Du côté de la CGT, c’est en interne même que des divergences de lignes traversaient la Confédération. Ainsi la direction de la CGT a parfois semblé poussée par une base radicale revendiquant en particulier le recours à la grève reconductible. Ce caractère quelque peu bicéphale de la CGT était déjà apparu lors de son dernier congrès national, où sa direction s’était trouvée quelque peu secouée par certaines fédérations plus radicales.

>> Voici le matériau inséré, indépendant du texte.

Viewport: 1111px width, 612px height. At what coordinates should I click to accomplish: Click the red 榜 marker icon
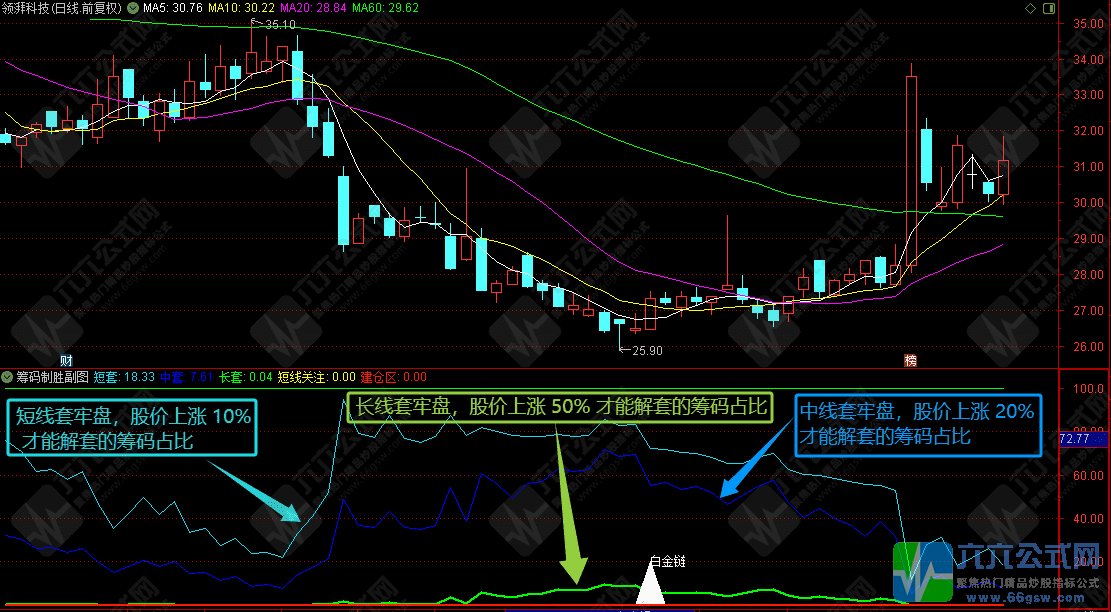910,360
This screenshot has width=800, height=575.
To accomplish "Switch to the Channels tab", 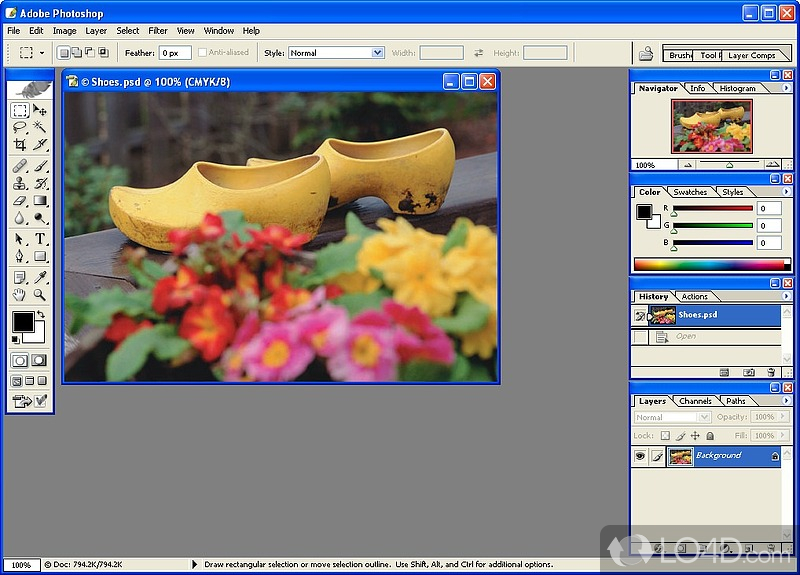I will point(695,401).
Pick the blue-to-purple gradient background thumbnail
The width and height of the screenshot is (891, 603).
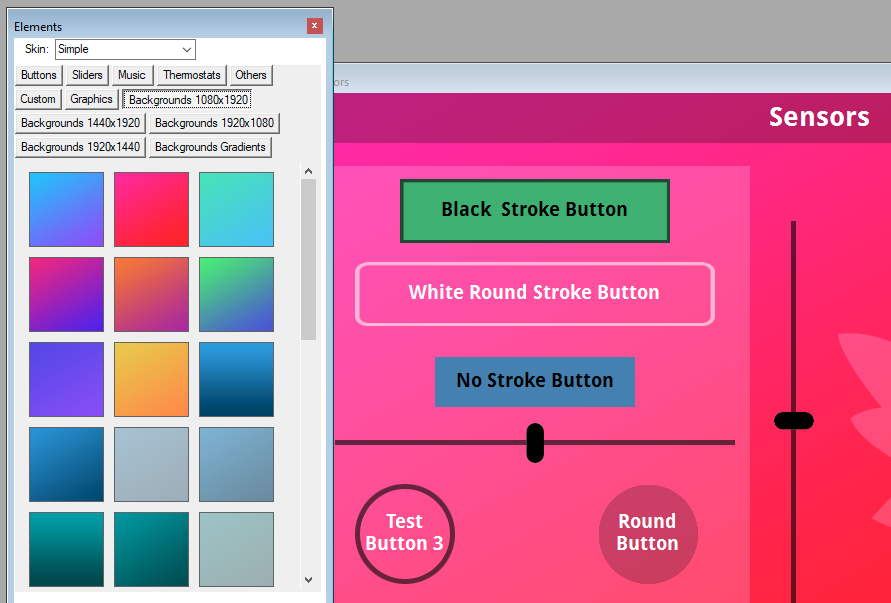66,209
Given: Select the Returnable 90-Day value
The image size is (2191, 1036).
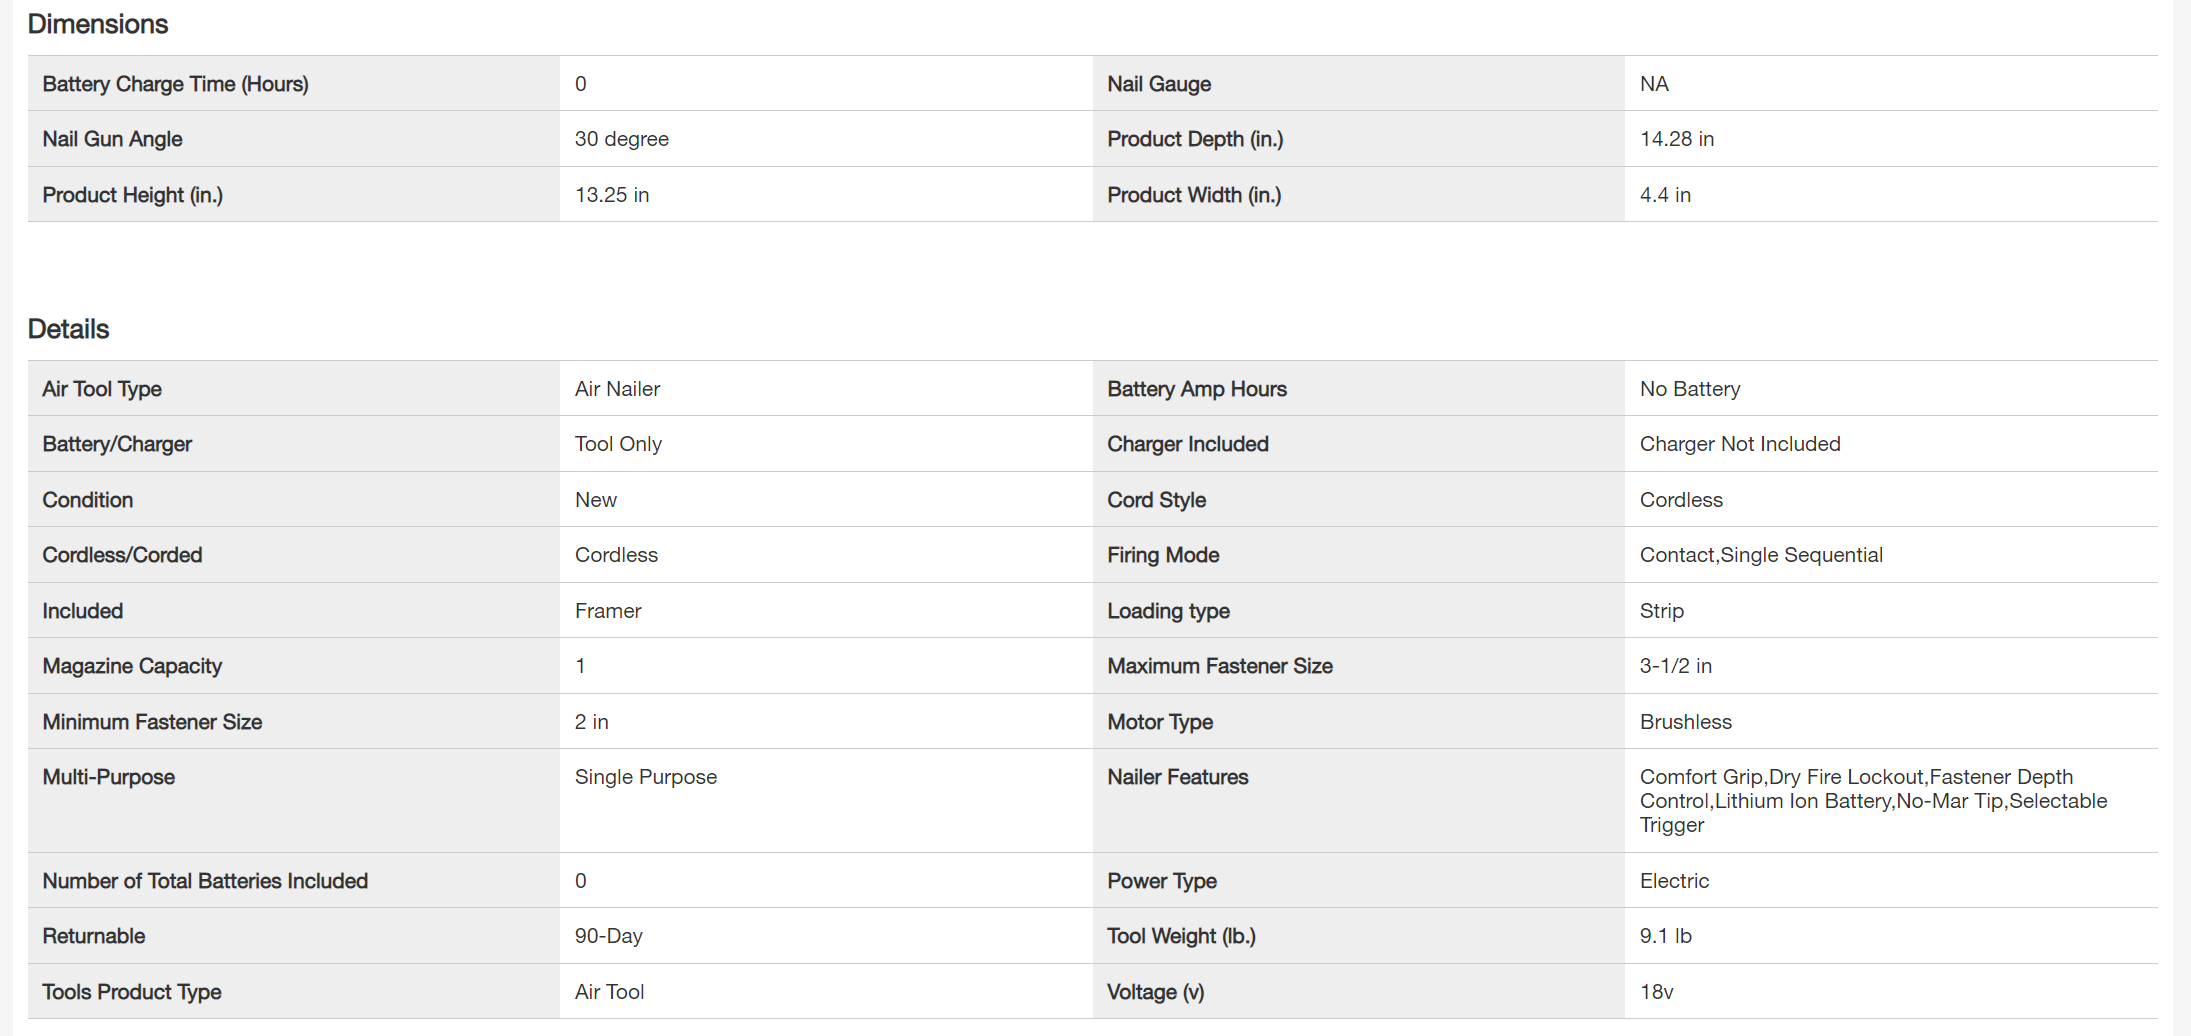Looking at the screenshot, I should click(608, 936).
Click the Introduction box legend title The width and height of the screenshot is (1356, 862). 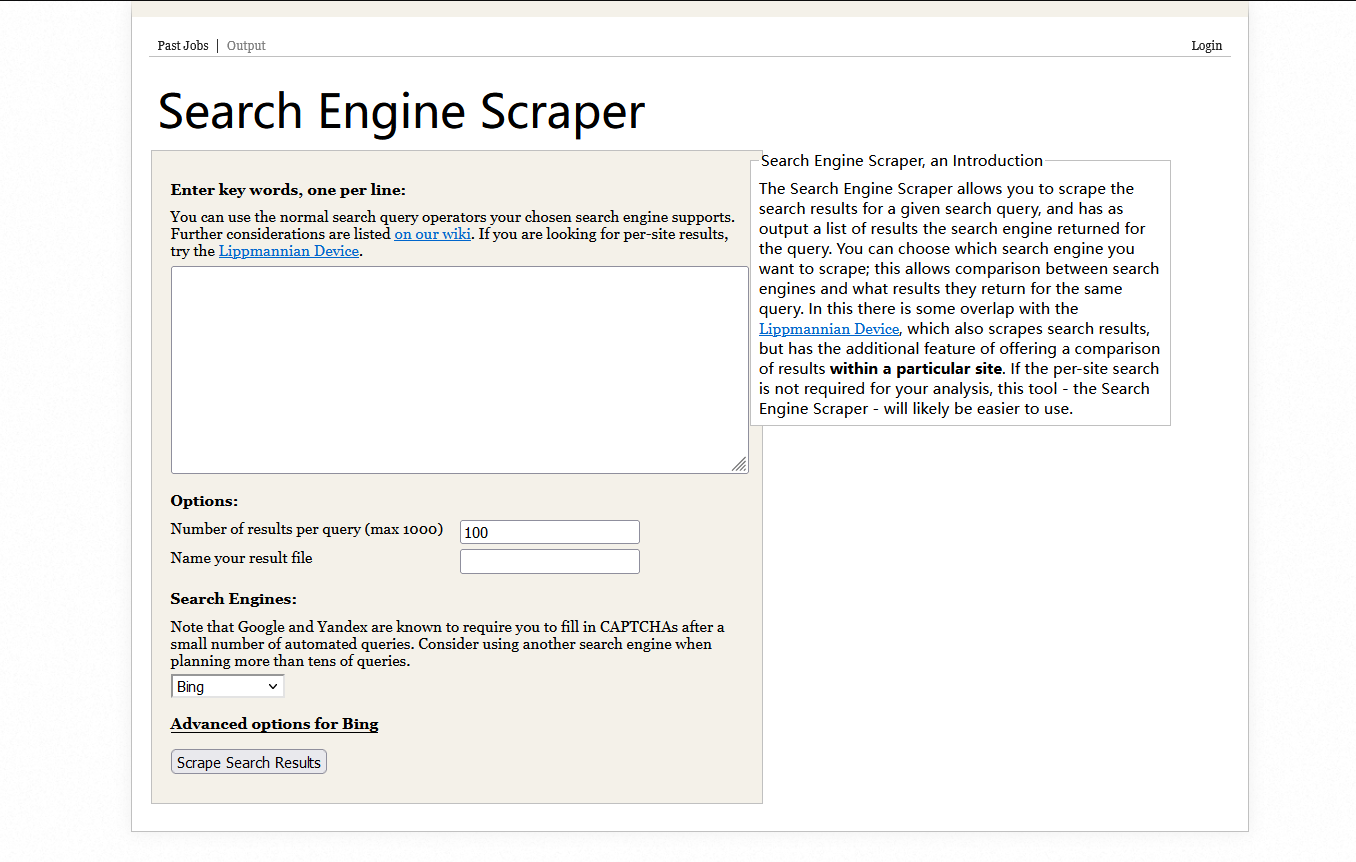pyautogui.click(x=901, y=161)
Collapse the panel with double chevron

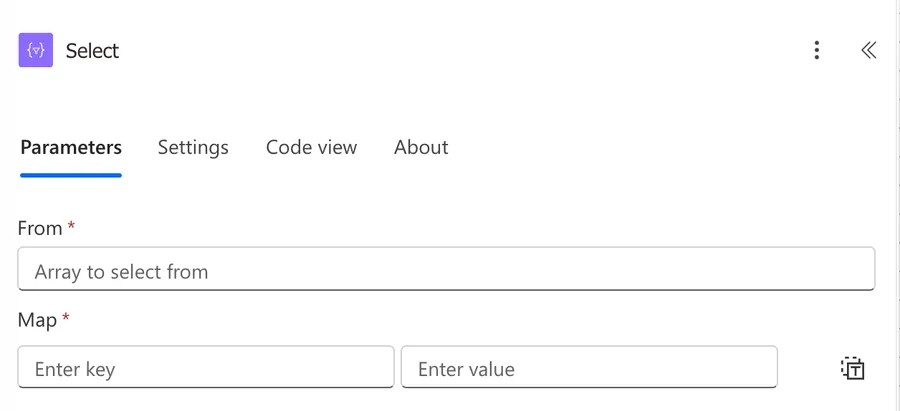868,50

Des modes d’action pluralisés

Ce mouvement de grève a de nouveau illustré un point déjà présent dans la grève de 1995, à savoir le caractère sensible dans le capitalisme en réseaux de ce qui a trait à la circulation des biens et des personnes. Alors que durant le capitalisme industriel, ce qui semblait avoir été central, c’etait le blocage de la production au coeur des usines. Depuis 1995, on a vu le poids central joué par le secteur des transports. Cette fois la question du blocage des raffineries, des ports ou des aéroports a été la dimension la plus mise en avant.

La tendance à la grève par procuration, mise en exergue durant le mouvement de 1995 alternant secteurs en grèves reconductibles et soutien par le biais de manifestations, a pu apparaître, là encore, comme une dimension caractéristique de ce mouvement. On a pu également assister à des formes de grèves intermittentes : arrêts et reprises de la grève en fonction des phases du mouvement.

Par ailleurs, si le mouvement a bénéficié d’un large soutien très médiatisé des lycéens (mobilisés, semble-il, à leurs débuts via les réseaux sociaux sur internet), les étudiants ne l’ont jamais rejoint de manière massive.

En revanche, on a pu constater le recours à des formes d’action jugées plus radicales que les manifestations ou les grèves : les piquets de grève (retour ici à des pratiques anciennes du mouvement ouvrier) ou action de blocages d’axes de transports, qui ne sont pas sans rappeler des formes d’action développées ces dernières années par les mouvements altermondialistes ou durant le mouvement étudiant contre le CPE.

Enfin, une autre nouveauté de ce mouvement, c’est que la large opposition à cette réforme des retraites (plus de 70 % des personnes interrogées, semble-t-il) s’est traduite par des dons aux grévistes. En particulier, la forme du don par internet, via le site des organisations syndicales, n’est pas sans rappeler les modes utilisés lors des actions caritatives.

Enfin, pour terminer, il est possible de noter la fin de ce mouvement en queue de comète, ne s’arrêtant pas brusquement, mais voyant des équipes militantes continuer via des actions de tenter de maintenir le mouvement, sans que l’on sente réellement qu’un défaitisme ait envahi les opposants à la réforme des retraites, malgré son vote, puis sa promulgation.


(1) Isabelle Sommier, Le renouveau contestataire à l’heure de la mondialisation, Paris, Flammarion, 2003.